• **Data in this exercise**
◇ ◇ ◇ ◇ ◇ ◇ ◇

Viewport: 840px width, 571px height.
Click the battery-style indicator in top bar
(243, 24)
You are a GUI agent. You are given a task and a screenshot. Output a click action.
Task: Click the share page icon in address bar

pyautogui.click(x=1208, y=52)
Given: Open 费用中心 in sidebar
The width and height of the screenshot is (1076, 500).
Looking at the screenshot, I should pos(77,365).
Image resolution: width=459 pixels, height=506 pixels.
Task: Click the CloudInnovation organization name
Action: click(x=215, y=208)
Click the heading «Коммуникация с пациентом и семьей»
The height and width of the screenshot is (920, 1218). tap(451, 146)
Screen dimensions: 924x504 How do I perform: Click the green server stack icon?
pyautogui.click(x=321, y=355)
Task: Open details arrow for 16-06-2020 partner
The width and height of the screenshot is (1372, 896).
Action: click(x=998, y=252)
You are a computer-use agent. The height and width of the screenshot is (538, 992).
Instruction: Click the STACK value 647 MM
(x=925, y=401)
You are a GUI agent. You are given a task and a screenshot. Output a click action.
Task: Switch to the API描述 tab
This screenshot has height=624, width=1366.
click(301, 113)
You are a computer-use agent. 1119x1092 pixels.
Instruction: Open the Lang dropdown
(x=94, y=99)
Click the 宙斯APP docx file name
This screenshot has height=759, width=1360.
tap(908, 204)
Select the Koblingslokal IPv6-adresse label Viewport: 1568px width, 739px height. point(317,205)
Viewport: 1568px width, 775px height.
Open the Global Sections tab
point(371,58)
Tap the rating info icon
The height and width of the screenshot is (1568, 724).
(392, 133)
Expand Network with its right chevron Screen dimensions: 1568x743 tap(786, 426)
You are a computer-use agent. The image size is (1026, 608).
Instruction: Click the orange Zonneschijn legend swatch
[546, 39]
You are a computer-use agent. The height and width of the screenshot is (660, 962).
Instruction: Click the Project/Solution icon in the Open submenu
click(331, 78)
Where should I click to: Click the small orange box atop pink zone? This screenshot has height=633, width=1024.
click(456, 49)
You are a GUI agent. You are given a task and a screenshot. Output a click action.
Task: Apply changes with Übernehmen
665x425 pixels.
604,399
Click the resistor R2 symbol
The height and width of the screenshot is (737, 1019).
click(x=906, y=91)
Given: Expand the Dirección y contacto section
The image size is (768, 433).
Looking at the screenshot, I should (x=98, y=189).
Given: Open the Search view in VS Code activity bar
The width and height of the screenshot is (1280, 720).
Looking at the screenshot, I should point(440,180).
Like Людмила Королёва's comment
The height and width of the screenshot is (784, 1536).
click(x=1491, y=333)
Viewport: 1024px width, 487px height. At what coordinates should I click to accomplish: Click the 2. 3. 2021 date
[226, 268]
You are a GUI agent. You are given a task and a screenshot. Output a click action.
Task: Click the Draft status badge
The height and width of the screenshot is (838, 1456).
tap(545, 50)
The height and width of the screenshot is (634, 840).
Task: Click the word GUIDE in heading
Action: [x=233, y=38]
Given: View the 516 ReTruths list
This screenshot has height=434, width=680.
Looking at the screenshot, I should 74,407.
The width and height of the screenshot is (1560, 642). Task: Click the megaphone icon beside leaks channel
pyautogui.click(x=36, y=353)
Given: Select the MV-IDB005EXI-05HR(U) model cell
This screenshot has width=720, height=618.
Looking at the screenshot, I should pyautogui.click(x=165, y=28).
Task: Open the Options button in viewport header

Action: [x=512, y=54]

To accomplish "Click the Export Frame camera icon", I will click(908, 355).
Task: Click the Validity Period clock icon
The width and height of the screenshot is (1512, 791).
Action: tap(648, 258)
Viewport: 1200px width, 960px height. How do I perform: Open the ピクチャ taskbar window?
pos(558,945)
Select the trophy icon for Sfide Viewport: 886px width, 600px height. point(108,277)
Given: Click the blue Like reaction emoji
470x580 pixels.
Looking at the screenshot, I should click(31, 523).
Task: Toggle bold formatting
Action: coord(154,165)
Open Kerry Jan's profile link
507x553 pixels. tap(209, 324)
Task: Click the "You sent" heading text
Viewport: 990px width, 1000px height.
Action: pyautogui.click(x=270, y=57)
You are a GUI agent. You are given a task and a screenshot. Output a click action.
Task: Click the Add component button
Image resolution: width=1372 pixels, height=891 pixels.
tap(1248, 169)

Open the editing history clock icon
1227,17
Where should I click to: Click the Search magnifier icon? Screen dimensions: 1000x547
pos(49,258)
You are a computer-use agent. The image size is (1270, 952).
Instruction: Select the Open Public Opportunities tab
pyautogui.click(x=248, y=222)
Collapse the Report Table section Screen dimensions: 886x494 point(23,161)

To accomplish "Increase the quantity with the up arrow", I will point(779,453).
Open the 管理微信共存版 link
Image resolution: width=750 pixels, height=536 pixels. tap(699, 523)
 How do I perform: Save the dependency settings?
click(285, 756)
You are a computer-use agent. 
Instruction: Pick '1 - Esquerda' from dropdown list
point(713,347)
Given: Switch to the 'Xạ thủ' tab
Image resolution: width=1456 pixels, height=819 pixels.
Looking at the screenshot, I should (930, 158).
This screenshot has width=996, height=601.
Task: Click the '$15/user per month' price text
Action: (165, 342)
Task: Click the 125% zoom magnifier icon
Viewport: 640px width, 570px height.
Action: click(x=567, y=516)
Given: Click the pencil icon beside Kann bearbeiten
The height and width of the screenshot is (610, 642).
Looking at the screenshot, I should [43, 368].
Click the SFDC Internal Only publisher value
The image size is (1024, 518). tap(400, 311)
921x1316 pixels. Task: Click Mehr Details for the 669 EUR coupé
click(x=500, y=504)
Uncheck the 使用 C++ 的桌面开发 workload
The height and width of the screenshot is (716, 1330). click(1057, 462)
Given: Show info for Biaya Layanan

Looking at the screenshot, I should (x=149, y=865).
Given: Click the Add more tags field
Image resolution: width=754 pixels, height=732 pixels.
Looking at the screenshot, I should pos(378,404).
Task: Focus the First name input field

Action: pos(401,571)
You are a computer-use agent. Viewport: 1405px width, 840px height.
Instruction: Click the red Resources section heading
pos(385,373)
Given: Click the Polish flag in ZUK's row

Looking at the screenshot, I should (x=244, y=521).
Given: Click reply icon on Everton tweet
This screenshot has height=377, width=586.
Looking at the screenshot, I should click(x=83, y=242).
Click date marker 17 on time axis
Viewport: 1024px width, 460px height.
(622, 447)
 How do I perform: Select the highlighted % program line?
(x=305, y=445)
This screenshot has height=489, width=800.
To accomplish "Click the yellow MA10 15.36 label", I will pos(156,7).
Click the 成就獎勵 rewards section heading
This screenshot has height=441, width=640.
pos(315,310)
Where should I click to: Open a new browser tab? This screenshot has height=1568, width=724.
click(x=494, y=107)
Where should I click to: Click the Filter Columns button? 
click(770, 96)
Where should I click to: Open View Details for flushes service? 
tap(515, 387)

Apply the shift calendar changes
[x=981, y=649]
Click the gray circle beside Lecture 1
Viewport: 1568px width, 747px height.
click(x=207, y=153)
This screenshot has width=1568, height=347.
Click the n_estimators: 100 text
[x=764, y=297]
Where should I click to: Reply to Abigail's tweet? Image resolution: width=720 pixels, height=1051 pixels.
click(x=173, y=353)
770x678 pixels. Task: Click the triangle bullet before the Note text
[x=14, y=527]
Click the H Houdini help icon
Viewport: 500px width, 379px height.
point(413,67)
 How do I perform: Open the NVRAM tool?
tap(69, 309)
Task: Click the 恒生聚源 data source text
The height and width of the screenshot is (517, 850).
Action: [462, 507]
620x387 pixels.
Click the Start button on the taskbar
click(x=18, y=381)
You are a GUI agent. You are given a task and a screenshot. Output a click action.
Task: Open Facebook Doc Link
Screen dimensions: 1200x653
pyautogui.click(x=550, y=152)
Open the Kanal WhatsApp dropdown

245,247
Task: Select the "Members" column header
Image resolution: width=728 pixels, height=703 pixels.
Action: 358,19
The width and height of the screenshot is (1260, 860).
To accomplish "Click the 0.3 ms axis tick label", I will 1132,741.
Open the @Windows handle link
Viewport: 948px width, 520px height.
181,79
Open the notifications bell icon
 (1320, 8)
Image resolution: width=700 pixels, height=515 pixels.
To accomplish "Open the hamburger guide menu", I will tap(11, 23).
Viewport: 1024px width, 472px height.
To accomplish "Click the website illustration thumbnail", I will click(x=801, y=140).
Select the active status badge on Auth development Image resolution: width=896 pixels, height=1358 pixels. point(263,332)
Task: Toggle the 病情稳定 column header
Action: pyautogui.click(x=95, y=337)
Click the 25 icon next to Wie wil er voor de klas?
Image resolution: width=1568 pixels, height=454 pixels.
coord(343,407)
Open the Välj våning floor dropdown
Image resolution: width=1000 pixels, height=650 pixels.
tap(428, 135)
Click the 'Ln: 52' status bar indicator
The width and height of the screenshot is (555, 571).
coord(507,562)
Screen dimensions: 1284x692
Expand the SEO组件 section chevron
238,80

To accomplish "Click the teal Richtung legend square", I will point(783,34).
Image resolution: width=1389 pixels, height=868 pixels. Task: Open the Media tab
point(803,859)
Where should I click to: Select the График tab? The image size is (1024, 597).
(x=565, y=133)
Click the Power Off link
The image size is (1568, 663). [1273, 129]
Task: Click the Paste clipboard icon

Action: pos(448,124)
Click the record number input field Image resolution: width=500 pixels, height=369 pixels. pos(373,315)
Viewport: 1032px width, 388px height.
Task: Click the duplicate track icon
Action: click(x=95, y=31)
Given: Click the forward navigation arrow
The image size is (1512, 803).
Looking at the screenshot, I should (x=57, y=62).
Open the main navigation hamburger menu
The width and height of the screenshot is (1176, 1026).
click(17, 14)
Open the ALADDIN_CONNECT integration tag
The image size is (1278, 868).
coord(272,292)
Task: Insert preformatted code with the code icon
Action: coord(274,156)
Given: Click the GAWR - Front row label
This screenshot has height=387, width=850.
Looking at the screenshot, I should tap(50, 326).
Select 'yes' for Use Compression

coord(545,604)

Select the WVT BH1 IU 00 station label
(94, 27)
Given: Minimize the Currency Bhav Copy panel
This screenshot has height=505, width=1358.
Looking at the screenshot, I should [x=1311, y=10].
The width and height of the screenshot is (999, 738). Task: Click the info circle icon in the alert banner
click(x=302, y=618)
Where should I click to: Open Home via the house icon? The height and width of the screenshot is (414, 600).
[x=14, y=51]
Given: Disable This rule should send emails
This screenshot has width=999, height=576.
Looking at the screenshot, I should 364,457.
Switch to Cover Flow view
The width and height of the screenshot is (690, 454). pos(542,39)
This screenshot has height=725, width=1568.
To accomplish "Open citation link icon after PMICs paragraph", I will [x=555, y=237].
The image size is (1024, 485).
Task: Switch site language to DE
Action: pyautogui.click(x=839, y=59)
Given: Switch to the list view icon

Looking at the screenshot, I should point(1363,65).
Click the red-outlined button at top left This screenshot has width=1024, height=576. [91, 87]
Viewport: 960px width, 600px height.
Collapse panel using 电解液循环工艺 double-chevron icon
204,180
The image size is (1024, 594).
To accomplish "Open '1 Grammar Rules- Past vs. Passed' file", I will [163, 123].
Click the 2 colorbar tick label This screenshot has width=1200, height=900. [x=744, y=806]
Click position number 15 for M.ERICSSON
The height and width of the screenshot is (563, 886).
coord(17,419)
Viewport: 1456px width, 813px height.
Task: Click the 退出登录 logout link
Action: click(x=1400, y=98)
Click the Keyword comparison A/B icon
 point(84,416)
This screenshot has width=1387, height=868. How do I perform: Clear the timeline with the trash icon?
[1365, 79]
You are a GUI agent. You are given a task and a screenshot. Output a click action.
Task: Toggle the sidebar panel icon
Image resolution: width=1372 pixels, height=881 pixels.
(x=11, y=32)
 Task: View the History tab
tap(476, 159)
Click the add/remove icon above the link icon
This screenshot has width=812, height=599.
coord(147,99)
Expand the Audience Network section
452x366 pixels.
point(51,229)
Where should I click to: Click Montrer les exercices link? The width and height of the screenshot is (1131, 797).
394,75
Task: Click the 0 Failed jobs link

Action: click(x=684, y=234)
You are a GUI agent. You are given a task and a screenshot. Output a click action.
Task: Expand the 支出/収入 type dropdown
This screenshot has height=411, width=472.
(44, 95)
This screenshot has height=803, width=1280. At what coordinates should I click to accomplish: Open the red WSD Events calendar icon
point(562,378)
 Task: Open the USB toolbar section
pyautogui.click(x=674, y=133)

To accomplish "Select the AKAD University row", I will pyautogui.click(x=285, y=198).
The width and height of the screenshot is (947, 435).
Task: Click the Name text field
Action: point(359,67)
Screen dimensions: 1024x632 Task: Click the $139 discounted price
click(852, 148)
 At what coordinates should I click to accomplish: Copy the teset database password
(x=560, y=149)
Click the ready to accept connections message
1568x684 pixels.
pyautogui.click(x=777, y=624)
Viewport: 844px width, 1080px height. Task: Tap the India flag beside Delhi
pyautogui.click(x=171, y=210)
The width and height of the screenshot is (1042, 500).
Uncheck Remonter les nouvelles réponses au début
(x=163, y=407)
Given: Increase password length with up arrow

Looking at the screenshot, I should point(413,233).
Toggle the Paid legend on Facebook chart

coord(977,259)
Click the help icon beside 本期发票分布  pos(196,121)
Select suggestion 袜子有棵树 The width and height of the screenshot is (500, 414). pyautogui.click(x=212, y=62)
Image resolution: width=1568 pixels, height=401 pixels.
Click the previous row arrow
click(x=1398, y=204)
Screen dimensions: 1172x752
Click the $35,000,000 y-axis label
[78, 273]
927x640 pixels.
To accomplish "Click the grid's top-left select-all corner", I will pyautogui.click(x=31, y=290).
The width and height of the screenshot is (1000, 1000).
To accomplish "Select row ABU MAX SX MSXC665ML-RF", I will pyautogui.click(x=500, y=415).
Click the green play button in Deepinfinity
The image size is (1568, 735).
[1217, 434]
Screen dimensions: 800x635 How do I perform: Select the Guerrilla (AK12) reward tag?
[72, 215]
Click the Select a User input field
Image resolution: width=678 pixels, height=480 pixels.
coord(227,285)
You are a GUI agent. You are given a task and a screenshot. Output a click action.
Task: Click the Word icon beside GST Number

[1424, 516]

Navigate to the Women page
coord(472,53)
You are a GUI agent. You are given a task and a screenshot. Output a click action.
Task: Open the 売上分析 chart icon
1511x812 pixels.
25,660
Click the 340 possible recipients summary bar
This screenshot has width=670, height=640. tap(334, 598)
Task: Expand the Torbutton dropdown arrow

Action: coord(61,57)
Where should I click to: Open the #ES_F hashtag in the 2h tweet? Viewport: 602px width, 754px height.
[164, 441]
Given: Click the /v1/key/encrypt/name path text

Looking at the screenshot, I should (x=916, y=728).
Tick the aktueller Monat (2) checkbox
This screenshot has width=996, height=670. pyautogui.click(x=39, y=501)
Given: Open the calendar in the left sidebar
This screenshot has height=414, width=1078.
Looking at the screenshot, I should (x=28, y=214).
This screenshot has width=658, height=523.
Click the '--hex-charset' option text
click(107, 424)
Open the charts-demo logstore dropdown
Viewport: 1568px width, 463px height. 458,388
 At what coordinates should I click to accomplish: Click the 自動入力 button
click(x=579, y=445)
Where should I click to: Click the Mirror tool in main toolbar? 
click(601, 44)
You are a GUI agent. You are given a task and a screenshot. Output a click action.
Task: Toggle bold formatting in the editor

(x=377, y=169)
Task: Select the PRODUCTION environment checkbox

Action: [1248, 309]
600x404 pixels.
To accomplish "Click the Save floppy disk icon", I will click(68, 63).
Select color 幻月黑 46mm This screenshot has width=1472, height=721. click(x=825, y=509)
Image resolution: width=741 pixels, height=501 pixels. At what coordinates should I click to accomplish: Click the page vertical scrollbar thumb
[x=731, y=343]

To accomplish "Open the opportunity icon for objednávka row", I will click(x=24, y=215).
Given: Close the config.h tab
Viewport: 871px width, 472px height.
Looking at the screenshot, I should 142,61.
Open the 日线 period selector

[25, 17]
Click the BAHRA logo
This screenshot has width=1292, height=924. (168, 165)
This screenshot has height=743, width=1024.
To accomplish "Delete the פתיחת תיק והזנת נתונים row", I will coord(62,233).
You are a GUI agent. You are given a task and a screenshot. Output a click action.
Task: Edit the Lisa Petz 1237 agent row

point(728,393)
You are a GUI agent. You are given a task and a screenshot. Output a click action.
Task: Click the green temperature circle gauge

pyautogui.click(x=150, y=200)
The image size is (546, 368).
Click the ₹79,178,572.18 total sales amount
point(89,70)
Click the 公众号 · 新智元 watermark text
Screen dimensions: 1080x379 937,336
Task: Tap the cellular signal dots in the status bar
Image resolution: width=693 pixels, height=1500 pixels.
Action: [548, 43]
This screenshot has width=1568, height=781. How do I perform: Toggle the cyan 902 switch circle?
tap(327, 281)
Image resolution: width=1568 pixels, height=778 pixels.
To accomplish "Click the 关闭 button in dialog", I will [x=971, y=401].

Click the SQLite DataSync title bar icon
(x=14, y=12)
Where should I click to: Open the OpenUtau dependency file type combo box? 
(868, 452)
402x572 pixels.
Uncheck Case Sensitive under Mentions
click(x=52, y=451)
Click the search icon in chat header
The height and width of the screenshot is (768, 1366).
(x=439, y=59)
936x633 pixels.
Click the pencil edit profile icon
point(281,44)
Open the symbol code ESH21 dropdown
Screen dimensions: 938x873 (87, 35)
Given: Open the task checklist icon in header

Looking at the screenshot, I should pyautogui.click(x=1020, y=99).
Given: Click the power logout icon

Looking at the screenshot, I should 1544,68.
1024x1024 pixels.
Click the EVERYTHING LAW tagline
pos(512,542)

◇ ◇ ◇ ◇ ◇ ◇ ◇

• **Action item**
Starting with the line with "Apply the shift calendar changes" above and going on through the line with "Click the 25", transcribe every line exactly, both ends included, and add nothing.

• **Exercise answer**
Apply the shift calendar changes
[x=981, y=649]
Click the gray circle beside Lecture 1
Viewport: 1568px width, 747px height.
click(x=207, y=153)
This screenshot has width=1568, height=347.
Click the n_estimators: 100 text
[x=764, y=297]
Where should I click to: Reply to Abigail's tweet? Image resolution: width=720 pixels, height=1051 pixels.
click(x=173, y=353)
770x678 pixels. Task: Click the triangle bullet before the Note text
[x=14, y=527]
Click the H Houdini help icon
Viewport: 500px width, 379px height.
point(413,67)
 How do I perform: Open the NVRAM tool?
tap(69, 309)
Task: Click the 恒生聚源 data source text
The height and width of the screenshot is (517, 850).
Action: [462, 507]
620x387 pixels.
Click the Start button on the taskbar
click(x=18, y=381)
You are a GUI agent. You are given a task and a screenshot. Output a click action.
Task: Open Facebook Doc Link
Screen dimensions: 1200x653
pyautogui.click(x=550, y=152)
Open the Kanal WhatsApp dropdown

245,247
Task: Select the "Members" column header
Image resolution: width=728 pixels, height=703 pixels.
Action: 358,19
The width and height of the screenshot is (1260, 860).
To accomplish "Click the 0.3 ms axis tick label", I will 1132,741.
Open the @Windows handle link
Viewport: 948px width, 520px height.
181,79
Open the notifications bell icon
 (1320, 8)
Image resolution: width=700 pixels, height=515 pixels.
To accomplish "Open the hamburger guide menu", I will tap(11, 23).
Viewport: 1024px width, 472px height.
To accomplish "Click the website illustration thumbnail", I will click(x=801, y=140).
Select the active status badge on Auth development Image resolution: width=896 pixels, height=1358 pixels. point(263,332)
Task: Toggle the 病情稳定 column header
Action: pyautogui.click(x=95, y=337)
Click the 25 icon next to Wie wil er voor de klas?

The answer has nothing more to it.